As opener (and first single) ‘Cold To Crack The Stones’ bubbles and fizzles into life, it is immediately apparent that this record is Haiku Salut’s next step in evolution. Its lulling electronica is buoyed by the first of two appearances from Glastonbury Brass giving it a triumphant nostalgic tone. The second single, ‘The More and Moreness’ is the second Brass-infused track and is a stunning standout as the trio master every element they add. Live drums, echoed vocal samples and surging techno synth-lines collide with accordion and brass.

But There is No Elsewhere, unlike past efforts, doesn’t paint images of other worlds, it is placed firmly in our reality and is a deeply political record at its core. With no lyrics it evokes political ideas simply through its sonic explorations. As the band’s Sophie Barkerwood said, “It is an album about occupying your space, being proud of what you believe in and who you are.”

Guesting on the last Public Service Broadcasting album on a tune based around the political awakening among women’s support groups in South Wales during the 1985/85 miner’s strike, possibly opened up this thread in Haiku’s thinking and expression. Regardless, this exploration of ‘issues’ is confidently achieved, and without the bedrock of samples adopted by PSB, it could be argued, it is achieved with much more skill.

Take the majestic ‘Occupy’, for example, with a kinetic electronic chime (supplemented by glockenspiel) that evokes a sense of running, or marching, and a club-ready synth surge that is the sound if pure power, it’s the sound of a considered revolution – personal or otherwise.

Elsewhere, the band explore their own aural template even further. ‘For Twinklr’ with its echoed choir samples and sedate chimes is a reassuring aural sedative, while ‘Bow Wood’ combines Max Richter’s nocturnal, neo-classic vibes with the bubbling electronics of Múm to heart-breaking effect. A similar vibe permeates from ‘Choke Points’, a simple lament of piano and accordion that eventually collapses in on itself in an explosion of electronic beats and guitar lines.

‘We Are All Matter’ is an obvious third single as a dancefloor ‘banger’ (well in the world of Haiku Salut anyway) and ‘Nettles’ is the clearest indication of the new “laptopery” infiltrating the old Haiku sound.

At over seven minutes of pure wonder, ‘I Am Who I Remind You Of’ utilises vocal samples in a manner not heard from the band before and it is a worthwhile development.
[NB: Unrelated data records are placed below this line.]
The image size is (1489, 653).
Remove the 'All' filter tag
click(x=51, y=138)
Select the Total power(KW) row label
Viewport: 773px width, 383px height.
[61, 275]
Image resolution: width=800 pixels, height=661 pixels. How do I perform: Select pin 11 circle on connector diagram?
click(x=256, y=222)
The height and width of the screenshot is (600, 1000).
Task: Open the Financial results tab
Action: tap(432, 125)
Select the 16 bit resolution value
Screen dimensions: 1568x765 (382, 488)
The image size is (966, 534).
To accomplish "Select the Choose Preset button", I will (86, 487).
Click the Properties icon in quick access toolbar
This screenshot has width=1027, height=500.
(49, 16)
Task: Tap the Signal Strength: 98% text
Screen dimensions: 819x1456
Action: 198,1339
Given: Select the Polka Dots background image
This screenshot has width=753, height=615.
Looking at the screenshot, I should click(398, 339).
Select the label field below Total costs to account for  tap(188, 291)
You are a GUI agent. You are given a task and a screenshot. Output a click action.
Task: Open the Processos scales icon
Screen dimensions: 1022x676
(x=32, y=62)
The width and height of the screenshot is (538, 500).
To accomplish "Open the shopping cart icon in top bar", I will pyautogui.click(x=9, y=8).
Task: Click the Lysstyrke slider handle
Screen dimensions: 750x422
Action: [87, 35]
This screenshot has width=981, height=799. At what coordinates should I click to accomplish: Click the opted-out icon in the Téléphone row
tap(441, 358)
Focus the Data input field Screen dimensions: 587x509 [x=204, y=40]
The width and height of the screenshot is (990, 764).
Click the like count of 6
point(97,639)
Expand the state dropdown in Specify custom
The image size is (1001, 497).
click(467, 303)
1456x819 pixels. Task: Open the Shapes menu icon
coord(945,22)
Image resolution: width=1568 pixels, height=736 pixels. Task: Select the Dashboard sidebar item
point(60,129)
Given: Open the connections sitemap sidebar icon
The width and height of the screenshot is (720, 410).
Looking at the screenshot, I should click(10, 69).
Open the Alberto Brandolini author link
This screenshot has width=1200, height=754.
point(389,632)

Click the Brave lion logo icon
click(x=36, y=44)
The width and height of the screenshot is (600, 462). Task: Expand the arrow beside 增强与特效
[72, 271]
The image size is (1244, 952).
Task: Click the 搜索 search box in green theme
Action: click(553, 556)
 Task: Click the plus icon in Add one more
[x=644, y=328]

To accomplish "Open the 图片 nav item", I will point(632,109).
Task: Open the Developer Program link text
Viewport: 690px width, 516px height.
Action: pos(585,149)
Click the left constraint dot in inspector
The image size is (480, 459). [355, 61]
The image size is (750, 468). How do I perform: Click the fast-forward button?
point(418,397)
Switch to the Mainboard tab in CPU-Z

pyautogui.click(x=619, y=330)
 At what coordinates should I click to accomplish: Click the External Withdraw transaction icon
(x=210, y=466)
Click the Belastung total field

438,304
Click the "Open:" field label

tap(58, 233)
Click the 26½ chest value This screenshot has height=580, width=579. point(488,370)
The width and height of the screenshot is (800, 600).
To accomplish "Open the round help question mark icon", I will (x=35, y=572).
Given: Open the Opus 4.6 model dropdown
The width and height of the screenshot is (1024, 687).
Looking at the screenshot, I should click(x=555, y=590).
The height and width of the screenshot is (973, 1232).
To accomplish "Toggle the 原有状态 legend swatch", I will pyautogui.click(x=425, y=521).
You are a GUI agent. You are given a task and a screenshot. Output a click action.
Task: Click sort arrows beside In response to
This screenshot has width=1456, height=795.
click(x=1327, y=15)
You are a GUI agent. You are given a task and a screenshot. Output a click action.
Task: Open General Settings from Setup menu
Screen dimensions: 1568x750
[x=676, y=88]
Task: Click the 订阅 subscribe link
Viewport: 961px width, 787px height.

This new confidence in accessing all the talents and tools available to them only points at even bigger wonders to come.

The album closes with ‘Shadows’, which sounds like an aural message from the past, leaving the record on a justifiably serene vibe.

There Is No Elsewhere is a rare record from a band that has created their own musical planet to inhabit, but one that means so much to the wider world. Stepping out from their cult status, Haiku Salut now has every right to be mentioned in the same breath as the best of their electronic contemporaries.

Haiku Salut makes music for the world I want to live in.